- 正文片段 -
----
PNNX中的运算符结构(Operator)

class Operator
{
public:
    std::vector<Operand*> inputs;//输入的操作数
    std::vector<Operand*> outputs;//输出的操作数

    // keep std::string typed member the last for cross cxxabi compatibility
    std::string type;//算子类型，eg:pnnx.Input
    std::string name;//算子名称，eg:pnnx_input_0

    std::vector<std::string> inputnames;
    std::map<std::string, Parameter> params;//"bias":"True","in_feature":"32"...
    std::map<std::string, Attribute> attrs;//存储算子的具体数值
};

在PNNX中，Operator用来表示一个算子，它由以下几个部分组成：

inputs：类型为std::vector<operand>, 表示这个算子在计算过程中所需要的输入操作数operand；
outputs：类型为std::vector<operand>, 表示这个算子在计算过程中得到的输出操作数operand；
type和name类型均为std::string, 分别表示该运算符号的类型和名称；
inputnames：存储与 inputs 中的每个 Operand 对应的字符串名称。这些名称是用来标识和引用特定的输入操作数的。在神经网络和其他计算图中，运算符（比如一个神经网络层或一个数学操作）通常会有多个输入。inputnames 提供了一种方式来命名这些输入，使得在处理或调试网络时可以更容易地引用和识别它们。
----
- 所示数据 -
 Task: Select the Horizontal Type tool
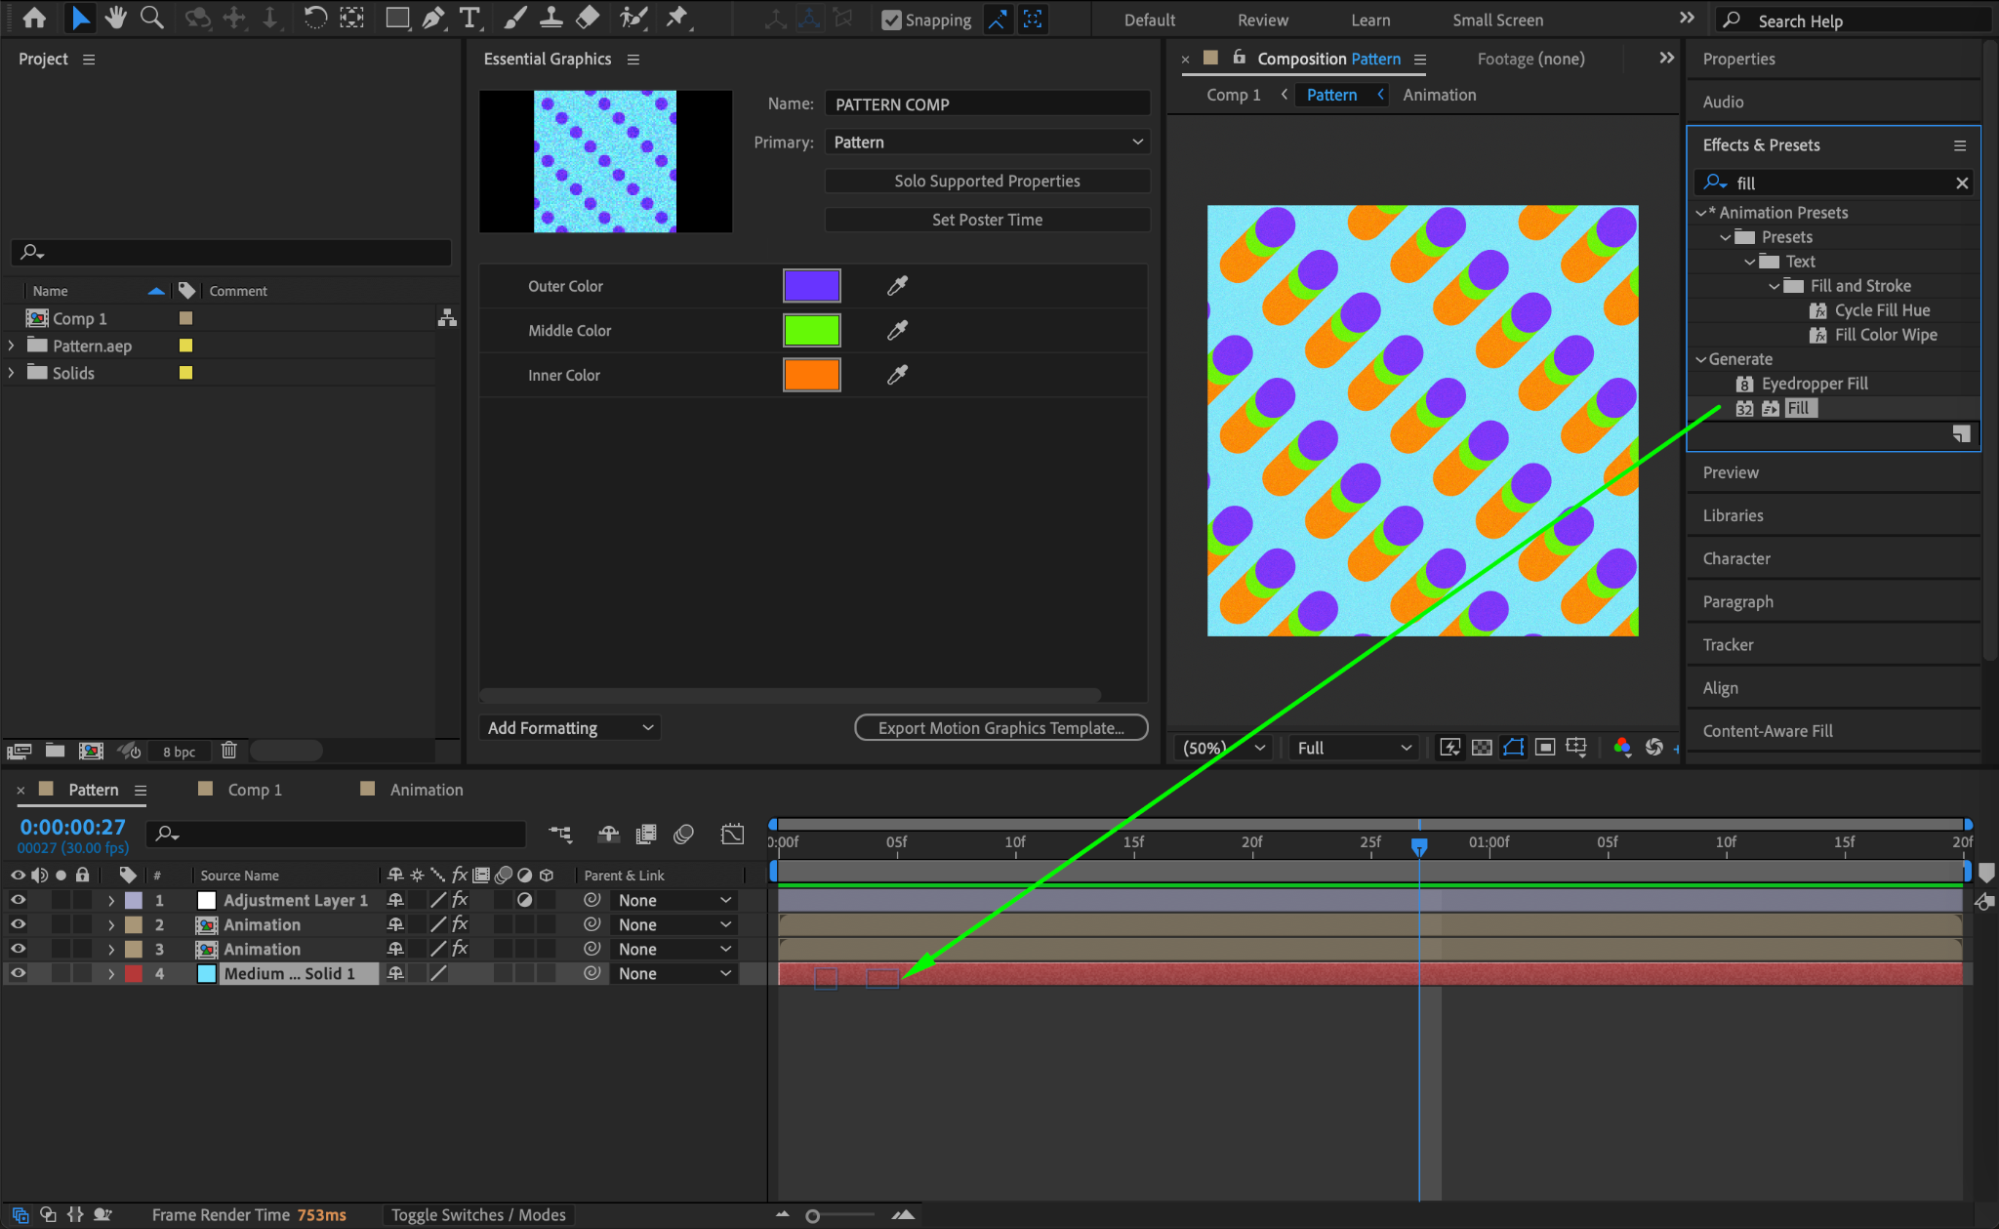click(469, 18)
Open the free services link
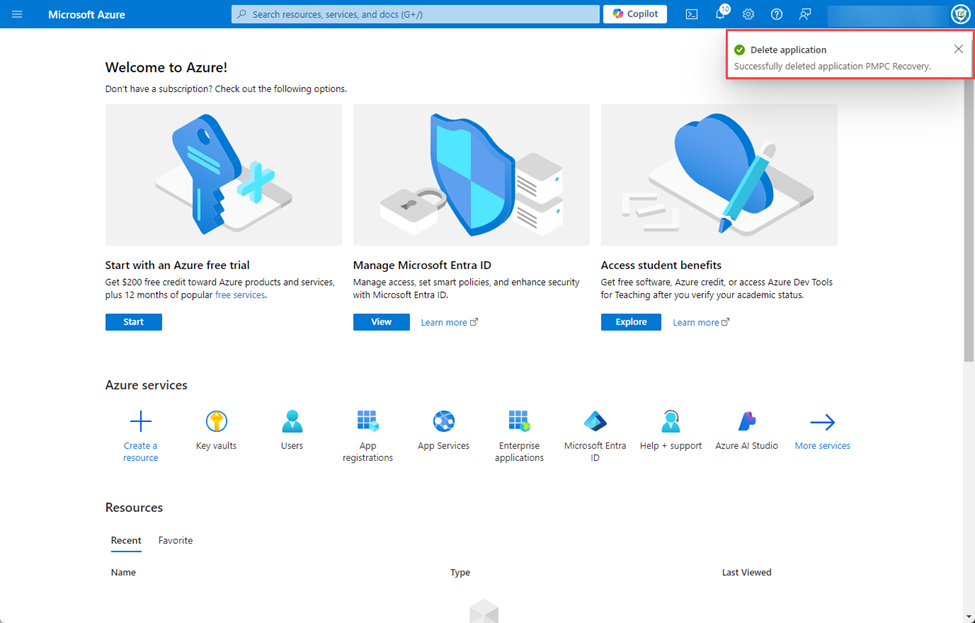Screen dimensions: 975x623 point(240,294)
----
- 任务目标 A -
根据上面的PNNX算子结构说明，简短回答下列问题：
(i) 按代码注释，type 举的例子是什么？
(ii) attrs 用来存储什么？
(iii) inputnames 存储的是什么？
- 任务目标 B -
请接着上面的PNNX算子结构说明，把后面的部分续写下去。

- 参考答案 A -
(i) pnnx.Input
(ii) 算子的具体数值
(iii) 与 inputs 中每个 Operand 对应的字符串名称

- 参考答案 B -
params, 类型为std::map, 用于存放该运算符的所有参数（例如卷积运算符中的params中将存放stride, padding, kernel size等信息）；
attrs, 类型为std::map, 用于存放该运算符所需要的具体权重属性（例如卷积运算符中的attrs中就存放着卷积的权重和偏移量，通常是一个float32数组）。

PNNX中的操作数(Operand)结构

class Operand
{
public:
    void remove_consumer(const Operator* c);

    Operator* producer;//该操作数是某个算子的output
    std::vector<Operator*> consumers;//该操作数是某个算子的input

    // 0=null 1=f32 2=f64 3=f16 4=i32 5=i64 6=i16 7=i8 8=u8 9=bool 10=cp64 11=cp128 12=cp32
    int type;
    std::vector<int> shape;

    // keep std::string typed member the last for cross cxxabi compatibility
    std::string name;

    std::map<std::string, Parameter> params;//没看到在源码中使用

};

PNNX中的Attribute和Param结构

在PNNX中，**权重数据结构(Attribute)和参数数据结构(Param)**定义如下。它们通常与一个运算符相关联，例如Linear算子的in_features属性和weight权重。

class Parameter
{
public:
    Parameter()
        : type(0)
    {
    }
    Parameter(bool _b)
        : type(1), b(_b)
    {
    }
    Parameter(int _i)
        : type(2), i(_i)
    {
    }
    Parameter(long _l)
        : type(2), i(_l)
    {
    }
    Parameter(long long _l)
        : type(2), i(_l)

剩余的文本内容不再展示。